### Data for the task ###

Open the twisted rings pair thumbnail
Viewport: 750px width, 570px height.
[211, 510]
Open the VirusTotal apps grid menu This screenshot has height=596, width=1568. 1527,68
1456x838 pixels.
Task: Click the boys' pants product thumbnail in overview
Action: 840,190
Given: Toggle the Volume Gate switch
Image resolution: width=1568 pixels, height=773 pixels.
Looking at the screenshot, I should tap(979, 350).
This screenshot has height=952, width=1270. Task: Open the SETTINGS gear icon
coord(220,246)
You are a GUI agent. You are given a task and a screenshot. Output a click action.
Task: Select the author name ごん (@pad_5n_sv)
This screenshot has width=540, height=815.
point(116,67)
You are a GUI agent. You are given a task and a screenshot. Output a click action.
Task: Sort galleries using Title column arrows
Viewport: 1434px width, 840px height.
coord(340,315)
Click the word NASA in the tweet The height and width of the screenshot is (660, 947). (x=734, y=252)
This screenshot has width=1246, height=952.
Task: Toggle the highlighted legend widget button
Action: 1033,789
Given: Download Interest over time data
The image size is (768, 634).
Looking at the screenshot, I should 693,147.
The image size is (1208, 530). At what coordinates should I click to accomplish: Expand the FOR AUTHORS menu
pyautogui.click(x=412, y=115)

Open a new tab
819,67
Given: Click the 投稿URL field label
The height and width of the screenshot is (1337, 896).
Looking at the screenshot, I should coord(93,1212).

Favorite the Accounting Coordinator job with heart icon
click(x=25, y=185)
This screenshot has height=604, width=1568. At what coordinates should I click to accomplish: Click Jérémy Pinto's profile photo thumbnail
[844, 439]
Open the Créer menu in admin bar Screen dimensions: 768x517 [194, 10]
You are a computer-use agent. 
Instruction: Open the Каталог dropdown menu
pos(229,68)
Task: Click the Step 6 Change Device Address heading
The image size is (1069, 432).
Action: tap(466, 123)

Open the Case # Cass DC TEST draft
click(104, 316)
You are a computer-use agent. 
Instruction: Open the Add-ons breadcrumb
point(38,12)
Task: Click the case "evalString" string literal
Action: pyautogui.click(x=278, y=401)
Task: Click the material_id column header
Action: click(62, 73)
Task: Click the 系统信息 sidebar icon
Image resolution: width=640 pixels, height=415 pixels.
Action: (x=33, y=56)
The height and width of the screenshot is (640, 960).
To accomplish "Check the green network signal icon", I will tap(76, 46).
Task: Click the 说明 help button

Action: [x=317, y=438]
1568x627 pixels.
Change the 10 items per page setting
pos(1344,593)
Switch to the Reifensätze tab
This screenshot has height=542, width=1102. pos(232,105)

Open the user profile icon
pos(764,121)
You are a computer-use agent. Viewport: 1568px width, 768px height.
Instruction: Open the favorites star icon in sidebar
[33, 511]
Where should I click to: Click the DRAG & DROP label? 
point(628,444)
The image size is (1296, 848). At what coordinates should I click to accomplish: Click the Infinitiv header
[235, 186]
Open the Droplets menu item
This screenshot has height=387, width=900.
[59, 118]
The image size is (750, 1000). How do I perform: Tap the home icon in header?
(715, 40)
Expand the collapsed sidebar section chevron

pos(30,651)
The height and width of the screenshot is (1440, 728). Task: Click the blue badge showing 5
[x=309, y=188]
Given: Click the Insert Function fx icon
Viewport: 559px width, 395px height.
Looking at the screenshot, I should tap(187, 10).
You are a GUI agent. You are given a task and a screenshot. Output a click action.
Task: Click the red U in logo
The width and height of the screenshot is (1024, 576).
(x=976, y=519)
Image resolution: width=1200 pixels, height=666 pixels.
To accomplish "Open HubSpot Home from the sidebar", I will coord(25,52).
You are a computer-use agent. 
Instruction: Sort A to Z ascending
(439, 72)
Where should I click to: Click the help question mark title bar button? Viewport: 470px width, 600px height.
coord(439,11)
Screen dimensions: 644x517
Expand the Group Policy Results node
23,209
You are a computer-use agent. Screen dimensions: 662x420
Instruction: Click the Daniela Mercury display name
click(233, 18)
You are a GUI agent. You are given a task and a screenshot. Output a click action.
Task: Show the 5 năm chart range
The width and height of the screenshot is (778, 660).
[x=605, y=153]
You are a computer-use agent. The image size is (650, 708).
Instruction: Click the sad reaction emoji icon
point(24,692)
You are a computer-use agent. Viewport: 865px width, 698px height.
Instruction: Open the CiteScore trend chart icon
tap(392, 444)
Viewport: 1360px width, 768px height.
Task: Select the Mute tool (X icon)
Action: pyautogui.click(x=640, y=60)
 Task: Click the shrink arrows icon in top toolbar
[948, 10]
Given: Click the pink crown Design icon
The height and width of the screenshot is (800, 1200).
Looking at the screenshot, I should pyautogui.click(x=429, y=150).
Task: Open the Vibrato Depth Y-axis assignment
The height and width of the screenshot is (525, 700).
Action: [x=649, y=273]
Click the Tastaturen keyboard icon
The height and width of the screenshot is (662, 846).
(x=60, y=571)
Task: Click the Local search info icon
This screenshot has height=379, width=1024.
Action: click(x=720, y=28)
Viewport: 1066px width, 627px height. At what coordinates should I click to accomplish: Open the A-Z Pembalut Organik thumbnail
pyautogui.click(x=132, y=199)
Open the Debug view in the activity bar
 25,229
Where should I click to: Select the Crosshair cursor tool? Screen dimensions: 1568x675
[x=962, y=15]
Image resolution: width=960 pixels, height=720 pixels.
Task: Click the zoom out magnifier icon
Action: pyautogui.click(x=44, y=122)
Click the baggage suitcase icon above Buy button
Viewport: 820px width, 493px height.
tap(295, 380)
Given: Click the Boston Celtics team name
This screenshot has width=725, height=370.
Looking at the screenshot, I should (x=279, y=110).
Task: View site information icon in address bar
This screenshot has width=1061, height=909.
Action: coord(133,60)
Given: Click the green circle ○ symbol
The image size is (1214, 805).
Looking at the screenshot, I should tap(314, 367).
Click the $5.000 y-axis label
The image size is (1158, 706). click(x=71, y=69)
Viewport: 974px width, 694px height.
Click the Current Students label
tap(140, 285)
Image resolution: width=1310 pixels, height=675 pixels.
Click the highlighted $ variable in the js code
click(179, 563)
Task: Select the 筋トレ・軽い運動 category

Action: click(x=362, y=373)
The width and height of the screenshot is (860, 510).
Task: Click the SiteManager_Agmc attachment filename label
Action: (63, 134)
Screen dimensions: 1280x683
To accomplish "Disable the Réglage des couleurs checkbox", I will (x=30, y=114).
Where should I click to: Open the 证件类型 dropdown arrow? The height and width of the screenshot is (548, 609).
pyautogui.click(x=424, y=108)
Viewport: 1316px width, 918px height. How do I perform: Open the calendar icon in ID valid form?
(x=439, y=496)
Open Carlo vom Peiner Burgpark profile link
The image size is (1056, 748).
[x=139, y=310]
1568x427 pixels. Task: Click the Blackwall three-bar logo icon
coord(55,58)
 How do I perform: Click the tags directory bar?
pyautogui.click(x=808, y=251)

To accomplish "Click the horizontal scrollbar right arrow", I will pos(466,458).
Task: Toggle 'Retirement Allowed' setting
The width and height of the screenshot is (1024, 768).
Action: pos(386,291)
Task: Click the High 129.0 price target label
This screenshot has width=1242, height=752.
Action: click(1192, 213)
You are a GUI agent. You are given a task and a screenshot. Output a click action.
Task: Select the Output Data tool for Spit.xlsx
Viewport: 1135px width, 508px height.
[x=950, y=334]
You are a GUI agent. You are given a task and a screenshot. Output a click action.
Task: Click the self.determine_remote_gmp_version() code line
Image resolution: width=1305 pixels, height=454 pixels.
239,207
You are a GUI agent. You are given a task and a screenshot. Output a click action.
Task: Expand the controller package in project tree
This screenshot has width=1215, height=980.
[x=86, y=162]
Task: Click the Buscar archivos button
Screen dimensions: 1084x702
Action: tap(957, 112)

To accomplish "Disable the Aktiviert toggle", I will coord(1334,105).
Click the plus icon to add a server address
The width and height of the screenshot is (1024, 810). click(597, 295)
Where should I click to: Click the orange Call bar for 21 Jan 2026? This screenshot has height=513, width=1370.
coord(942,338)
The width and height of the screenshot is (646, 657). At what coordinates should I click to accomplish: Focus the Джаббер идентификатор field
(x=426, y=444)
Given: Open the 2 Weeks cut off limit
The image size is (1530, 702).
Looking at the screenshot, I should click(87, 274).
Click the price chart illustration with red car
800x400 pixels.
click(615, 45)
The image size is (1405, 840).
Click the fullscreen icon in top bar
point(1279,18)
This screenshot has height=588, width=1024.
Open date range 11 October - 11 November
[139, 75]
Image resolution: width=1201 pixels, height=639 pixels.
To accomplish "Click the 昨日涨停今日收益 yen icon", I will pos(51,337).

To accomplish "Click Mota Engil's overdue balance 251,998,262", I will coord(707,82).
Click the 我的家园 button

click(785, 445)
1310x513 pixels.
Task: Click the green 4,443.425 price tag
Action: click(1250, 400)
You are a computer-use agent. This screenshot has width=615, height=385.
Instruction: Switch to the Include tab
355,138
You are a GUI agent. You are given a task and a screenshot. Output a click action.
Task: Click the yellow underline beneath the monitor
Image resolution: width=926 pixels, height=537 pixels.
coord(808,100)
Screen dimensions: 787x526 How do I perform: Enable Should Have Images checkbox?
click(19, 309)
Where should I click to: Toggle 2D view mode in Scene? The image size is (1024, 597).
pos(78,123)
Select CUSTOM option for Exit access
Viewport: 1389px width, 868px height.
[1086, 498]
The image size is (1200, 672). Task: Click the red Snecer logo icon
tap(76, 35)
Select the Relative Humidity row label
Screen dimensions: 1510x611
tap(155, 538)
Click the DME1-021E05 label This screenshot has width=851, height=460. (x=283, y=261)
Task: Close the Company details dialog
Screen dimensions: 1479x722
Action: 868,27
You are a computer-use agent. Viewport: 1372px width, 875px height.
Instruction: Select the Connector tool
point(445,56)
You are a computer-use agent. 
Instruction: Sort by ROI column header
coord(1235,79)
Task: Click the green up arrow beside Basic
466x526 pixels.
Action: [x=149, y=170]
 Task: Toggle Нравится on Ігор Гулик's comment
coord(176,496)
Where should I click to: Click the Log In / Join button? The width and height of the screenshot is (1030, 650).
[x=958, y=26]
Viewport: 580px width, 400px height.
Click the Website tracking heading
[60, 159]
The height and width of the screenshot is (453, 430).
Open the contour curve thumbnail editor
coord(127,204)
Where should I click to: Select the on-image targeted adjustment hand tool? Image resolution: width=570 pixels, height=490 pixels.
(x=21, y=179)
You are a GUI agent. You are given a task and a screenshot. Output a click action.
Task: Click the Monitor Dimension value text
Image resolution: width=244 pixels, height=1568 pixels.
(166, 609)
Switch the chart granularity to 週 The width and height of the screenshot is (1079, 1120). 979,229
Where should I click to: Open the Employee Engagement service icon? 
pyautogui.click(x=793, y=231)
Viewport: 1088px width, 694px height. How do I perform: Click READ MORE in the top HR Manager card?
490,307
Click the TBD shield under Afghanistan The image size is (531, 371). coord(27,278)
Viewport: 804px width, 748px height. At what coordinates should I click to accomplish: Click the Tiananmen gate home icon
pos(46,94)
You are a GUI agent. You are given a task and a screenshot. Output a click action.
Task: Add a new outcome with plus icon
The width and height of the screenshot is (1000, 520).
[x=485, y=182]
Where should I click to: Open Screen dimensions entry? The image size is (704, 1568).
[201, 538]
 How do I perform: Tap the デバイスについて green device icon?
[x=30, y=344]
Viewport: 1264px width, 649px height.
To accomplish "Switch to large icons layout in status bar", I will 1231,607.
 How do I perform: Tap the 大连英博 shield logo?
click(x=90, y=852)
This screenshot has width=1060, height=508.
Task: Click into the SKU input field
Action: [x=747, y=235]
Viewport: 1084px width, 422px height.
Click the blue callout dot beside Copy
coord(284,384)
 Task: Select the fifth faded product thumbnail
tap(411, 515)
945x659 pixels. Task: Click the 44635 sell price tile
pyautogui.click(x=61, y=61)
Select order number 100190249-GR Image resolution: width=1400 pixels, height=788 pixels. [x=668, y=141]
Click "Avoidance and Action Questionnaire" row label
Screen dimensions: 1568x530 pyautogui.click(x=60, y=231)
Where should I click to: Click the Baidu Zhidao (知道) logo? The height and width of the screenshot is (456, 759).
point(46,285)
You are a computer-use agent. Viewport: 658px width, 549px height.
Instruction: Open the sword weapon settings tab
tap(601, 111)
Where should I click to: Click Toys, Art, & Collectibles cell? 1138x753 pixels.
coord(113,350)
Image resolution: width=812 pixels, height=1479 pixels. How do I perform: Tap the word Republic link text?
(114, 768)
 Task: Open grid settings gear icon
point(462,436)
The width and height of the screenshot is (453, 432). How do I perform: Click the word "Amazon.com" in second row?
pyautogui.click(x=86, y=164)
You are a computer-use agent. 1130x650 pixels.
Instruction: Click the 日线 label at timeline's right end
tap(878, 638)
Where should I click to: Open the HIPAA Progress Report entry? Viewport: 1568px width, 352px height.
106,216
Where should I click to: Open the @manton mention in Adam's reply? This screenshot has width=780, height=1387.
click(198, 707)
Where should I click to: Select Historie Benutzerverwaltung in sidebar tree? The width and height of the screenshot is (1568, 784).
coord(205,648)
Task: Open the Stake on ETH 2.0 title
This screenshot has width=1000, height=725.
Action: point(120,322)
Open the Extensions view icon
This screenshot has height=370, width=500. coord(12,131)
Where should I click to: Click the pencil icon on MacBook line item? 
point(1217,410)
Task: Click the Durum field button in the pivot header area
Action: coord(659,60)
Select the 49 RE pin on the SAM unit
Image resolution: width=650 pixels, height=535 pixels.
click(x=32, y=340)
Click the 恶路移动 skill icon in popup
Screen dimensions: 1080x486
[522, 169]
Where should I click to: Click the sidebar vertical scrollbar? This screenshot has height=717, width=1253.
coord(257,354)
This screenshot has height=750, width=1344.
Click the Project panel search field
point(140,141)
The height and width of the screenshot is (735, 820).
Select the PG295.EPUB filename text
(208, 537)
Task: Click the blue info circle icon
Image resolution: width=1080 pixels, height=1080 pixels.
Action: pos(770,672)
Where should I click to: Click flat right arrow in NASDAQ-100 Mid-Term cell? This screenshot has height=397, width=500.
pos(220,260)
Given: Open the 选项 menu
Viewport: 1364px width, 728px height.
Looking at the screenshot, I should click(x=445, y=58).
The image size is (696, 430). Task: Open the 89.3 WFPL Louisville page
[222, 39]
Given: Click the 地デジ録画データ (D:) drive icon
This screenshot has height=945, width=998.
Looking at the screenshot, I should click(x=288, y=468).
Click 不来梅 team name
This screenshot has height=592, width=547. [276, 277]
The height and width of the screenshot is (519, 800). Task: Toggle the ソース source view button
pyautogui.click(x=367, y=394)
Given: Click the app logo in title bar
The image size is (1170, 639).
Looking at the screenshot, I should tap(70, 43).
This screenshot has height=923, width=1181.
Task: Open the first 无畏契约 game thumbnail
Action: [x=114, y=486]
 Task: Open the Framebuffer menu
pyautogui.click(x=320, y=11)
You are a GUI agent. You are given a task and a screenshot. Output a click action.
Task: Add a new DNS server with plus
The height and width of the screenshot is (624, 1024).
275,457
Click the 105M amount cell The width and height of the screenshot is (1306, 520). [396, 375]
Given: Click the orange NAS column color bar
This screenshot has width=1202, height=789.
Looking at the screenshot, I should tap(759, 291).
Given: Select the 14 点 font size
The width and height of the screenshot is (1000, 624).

###

To do - Output, from the data above, the lines from the line with "Task: Select the author name ごん (@pad_5n_sv)" to the line with "You are a computer-use agent. Viewport: 1568px" exactly as they stand, both ends included and nothing else.

Response box -
Task: Select the author name ごん (@pad_5n_sv)
This screenshot has width=540, height=815.
point(116,67)
You are a GUI agent. You are given a task and a screenshot. Output a click action.
Task: Sort galleries using Title column arrows
Viewport: 1434px width, 840px height.
coord(340,315)
Click the word NASA in the tweet The height and width of the screenshot is (660, 947). (x=734, y=252)
This screenshot has width=1246, height=952.
Task: Toggle the highlighted legend widget button
Action: 1033,789
Given: Download Interest over time data
The image size is (768, 634).
Looking at the screenshot, I should 693,147.
The image size is (1208, 530). At what coordinates should I click to accomplish: Expand the FOR AUTHORS menu
pyautogui.click(x=412, y=115)

Open a new tab
819,67
Given: Click the 投稿URL field label
The height and width of the screenshot is (1337, 896).
Looking at the screenshot, I should coord(93,1212).

Favorite the Accounting Coordinator job with heart icon
click(x=25, y=185)
This screenshot has height=604, width=1568. At what coordinates should I click to accomplish: Click Jérémy Pinto's profile photo thumbnail
[844, 439]
Open the Créer menu in admin bar Screen dimensions: 768x517 [194, 10]
You are a computer-use agent. 
Instruction: Open the Каталог dropdown menu
pos(229,68)
Task: Click the Step 6 Change Device Address heading
The image size is (1069, 432).
Action: tap(466, 123)

Open the Case # Cass DC TEST draft
click(104, 316)
You are a computer-use agent. 
Instruction: Open the Add-ons breadcrumb
point(38,12)
Task: Click the case "evalString" string literal
Action: pyautogui.click(x=278, y=401)
Task: Click the material_id column header
Action: click(62, 73)
Task: Click the 系统信息 sidebar icon
Image resolution: width=640 pixels, height=415 pixels.
Action: (x=33, y=56)
The height and width of the screenshot is (640, 960).
To accomplish "Check the green network signal icon", I will tap(76, 46).
Task: Click the 说明 help button

Action: [x=317, y=438]
1568x627 pixels.
Change the 10 items per page setting
pos(1344,593)
Switch to the Reifensätze tab
This screenshot has height=542, width=1102. pos(232,105)

Open the user profile icon
pos(764,121)
You are a computer-use agent. Viewport: 1568px width, 768px height.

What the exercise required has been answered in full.